By John Richardson
THE good news is that only an estimated one in 15 Chinese people at the very most trade in stocks compared with more than half of Americans.
But the bad news is that this one in 15 is higher than it was around a year ago, when China’s stock markets first began to rally. Over the last few months alone, around 20 million new accounts have been opened on each of the country’s two exchanges – Shanghai and Shenzhen.
The further bad news is that three quarters of activity on these exchanges is in individual accounts – a much higher proportion then in Western markets, which tend to be dominated by institutional investors.
This means that if the stock market bubble has burst, there will be a considerable number of middle class Chinese who will be an awful lot poorer than they were a couple of weeks ago.

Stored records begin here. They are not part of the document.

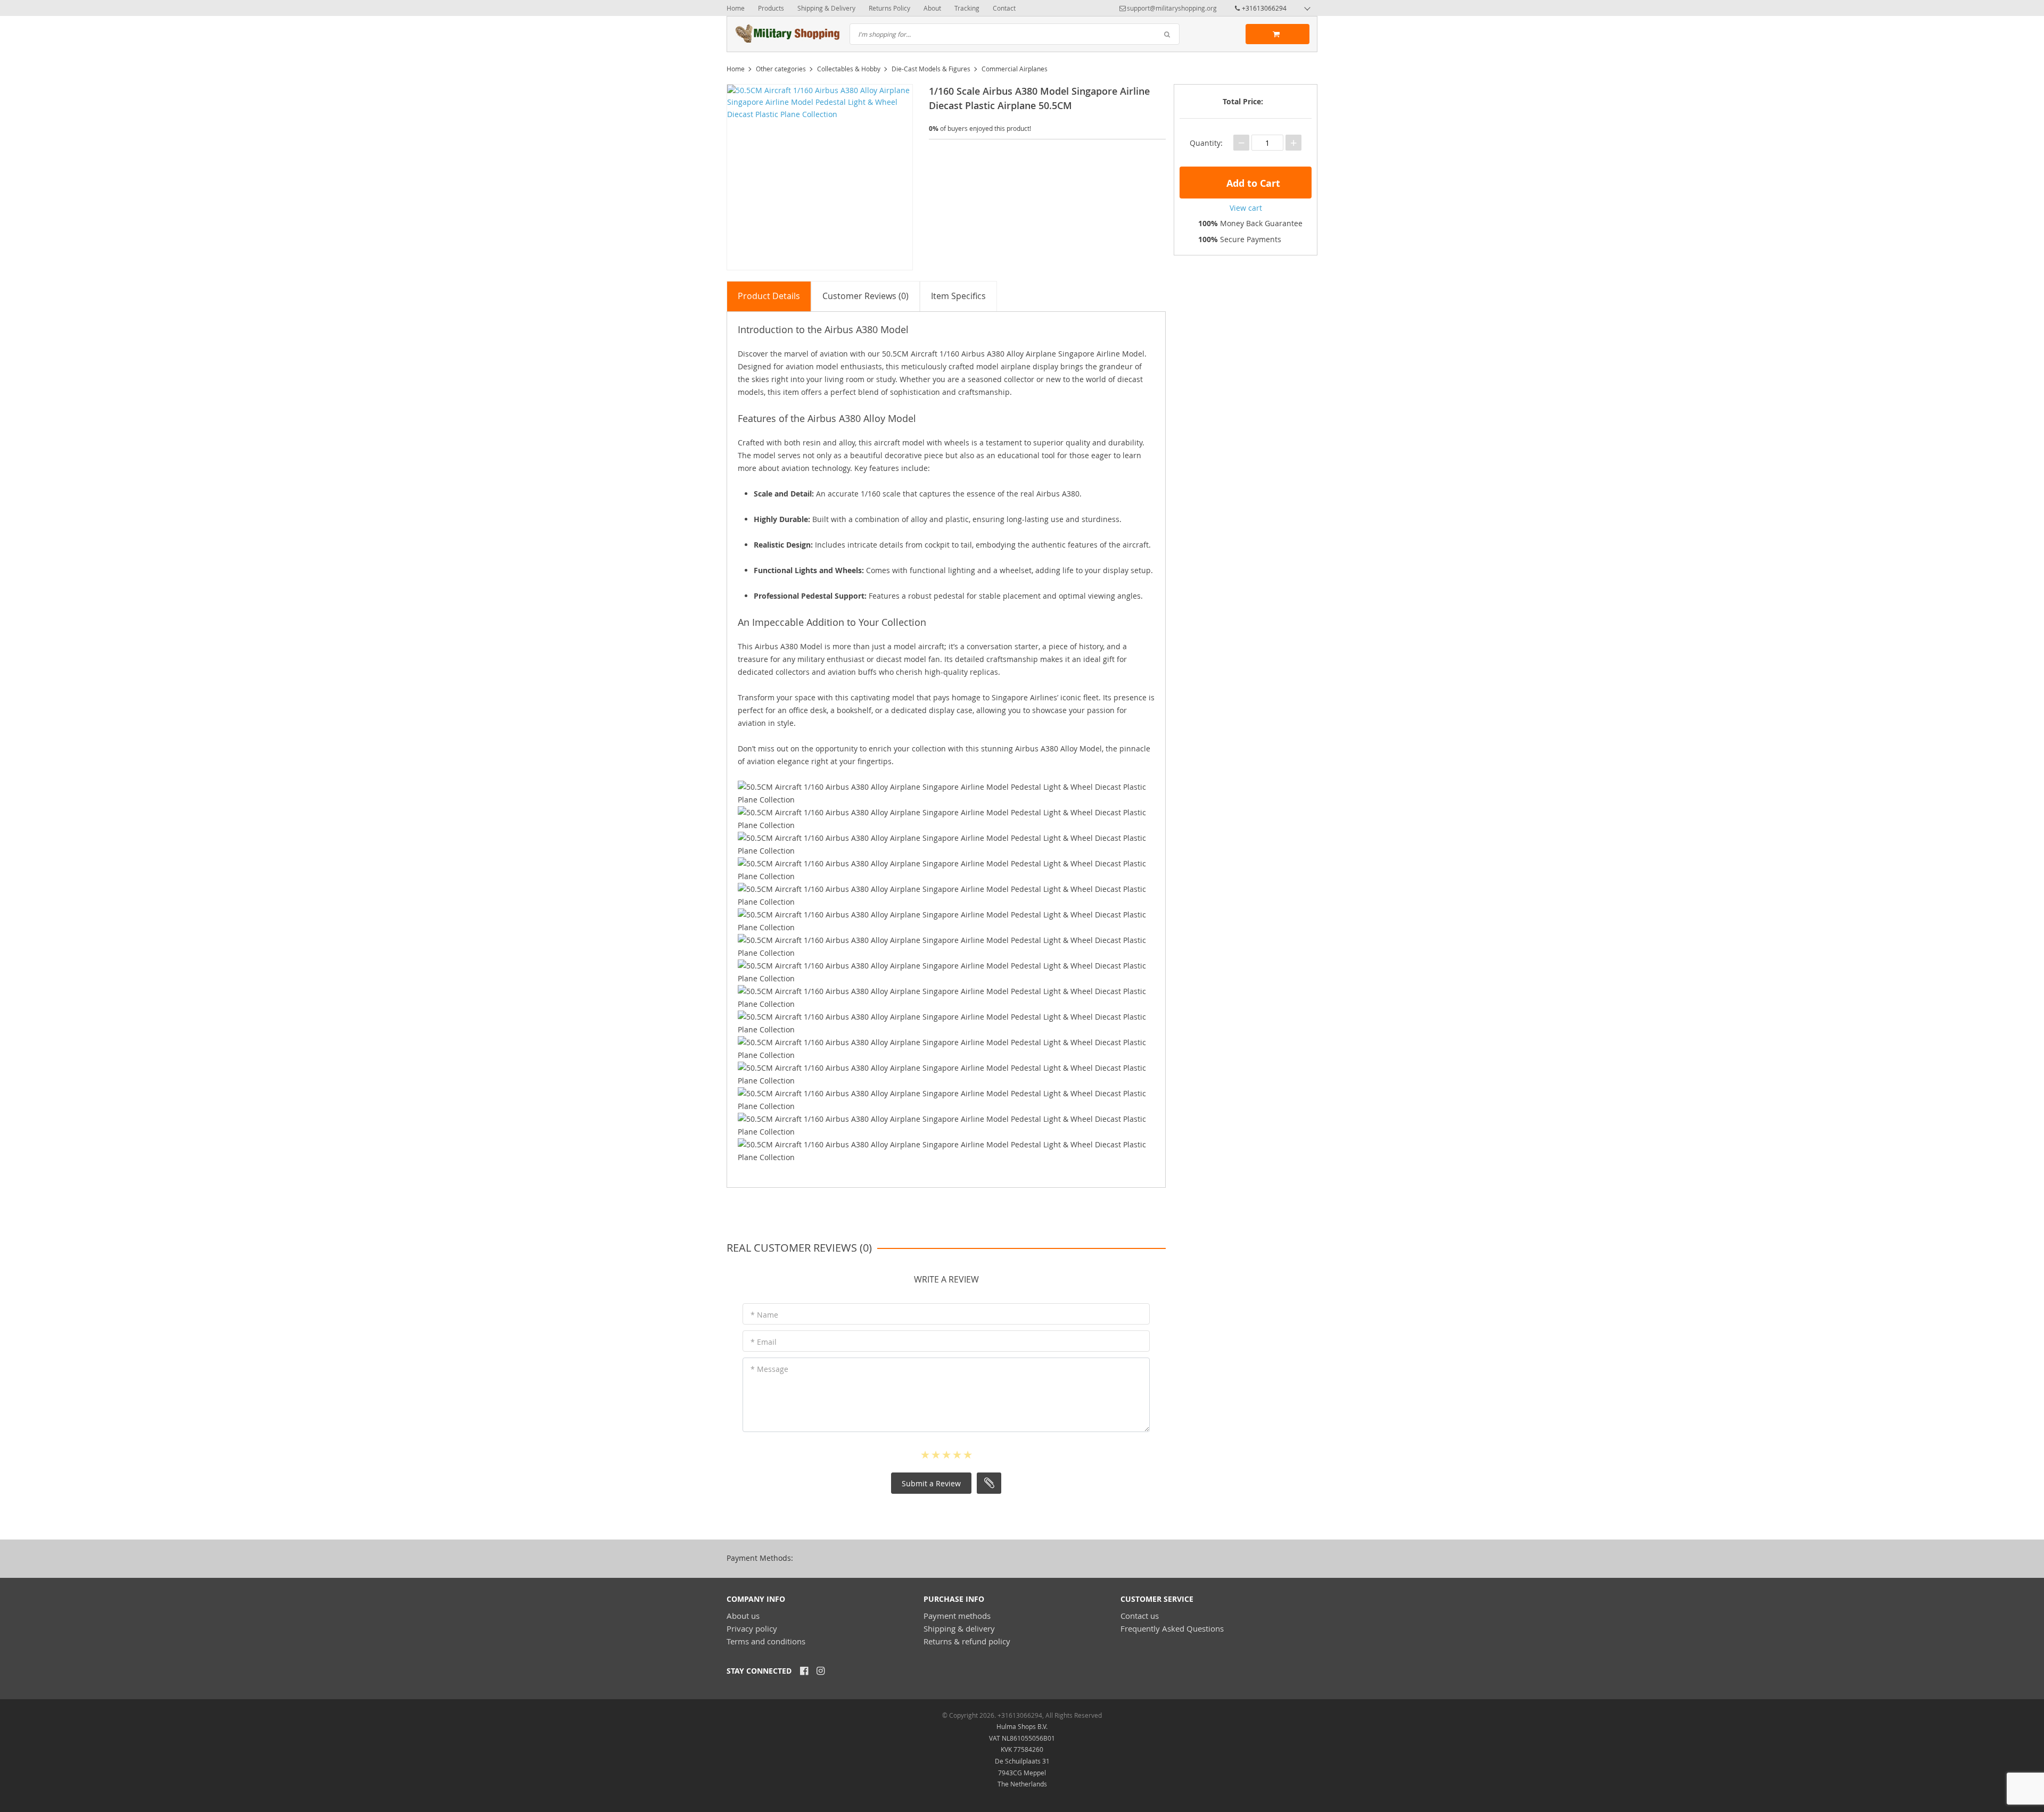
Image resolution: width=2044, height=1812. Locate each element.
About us (743, 1615)
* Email (764, 1342)
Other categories (781, 68)
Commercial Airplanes (1015, 68)
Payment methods (957, 1615)
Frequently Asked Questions (1172, 1628)
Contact (1004, 8)
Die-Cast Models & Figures (931, 68)
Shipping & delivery (959, 1628)
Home (736, 8)
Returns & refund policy (967, 1641)
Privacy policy (752, 1628)
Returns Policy (889, 8)
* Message (769, 1369)
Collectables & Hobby (848, 68)
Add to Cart (1252, 183)
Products (771, 8)
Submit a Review (931, 1483)
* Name (764, 1315)
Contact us (1139, 1615)
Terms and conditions (766, 1641)
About (932, 8)
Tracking (966, 8)
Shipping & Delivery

This already includes He Wuhong, a Beijing middle school teacher and mother of a toddler. She and her husband invested nearly all of their $65,000 in savings in China’s stock market in late April and early May, only to see their account’s value fall by almost half, according to the New York Times:
And here is some even more bad news from Barron’s, the investment news service:
If the stock market keeps falling, as it did in 2007-08 when the Shanghai Composite dropped almost 70% and then remained there for six years, China’s investing public, the many corporations that have taken to speculating in the stock market on the side, and the banks that extended collateralised loans to insiders, will be in a world of hurt. This would only add to the capital destruction that impends in China’s wobbly real estate market.
But, as I said, this is still only one in 15 people in China. And as Barron’s once again wrote:
Year to date, funds raised from equity issues have totalled RMB2.8 trillion ($452 billion). That compares with loan volume of RMB52.6 trillion and RMB6.9 trillion in corporate bond issuance.
Here are two myths about China’s stock markets which you, as a result, must dismiss:
- That surging equities can create a new broad-based “wealth effect” to replace the end of the credit-fuelled wealth effect of 2009-2013.
- That the rise in local stock markets will allow heavily indebted state-owned enterprises to recapitalise themselves, with IPOs providing a fantastic source of funding to China’s more innovative private companies.
What everyone needs to instead understand is that booming equity markets were never going to be a “magic pill” that would solve China’s economic problems.
So, even if the many government measures designed to engineer a recovery in local stock markets work, this will not change anything.
And there is in fact no single magic pill that can solve China’s economic problems.
What instead lies ahead for China is a long, hard slog of economic reforms. This will mean low single-digit GDP growth for the next few years at least.
As more and more people wake up to this reality, this can only mean an increase in global financial and oil market volatility and weakness.
This new understanding about China will combine with the realisation that EU politicians have got it completely wrong over Greece – and over the Eurozone as a whole.
Put these two events together and have the equivalent of an new Lehman Bros-type, albeit perhaps on a slower fuse.
The New Normal is well and truly here.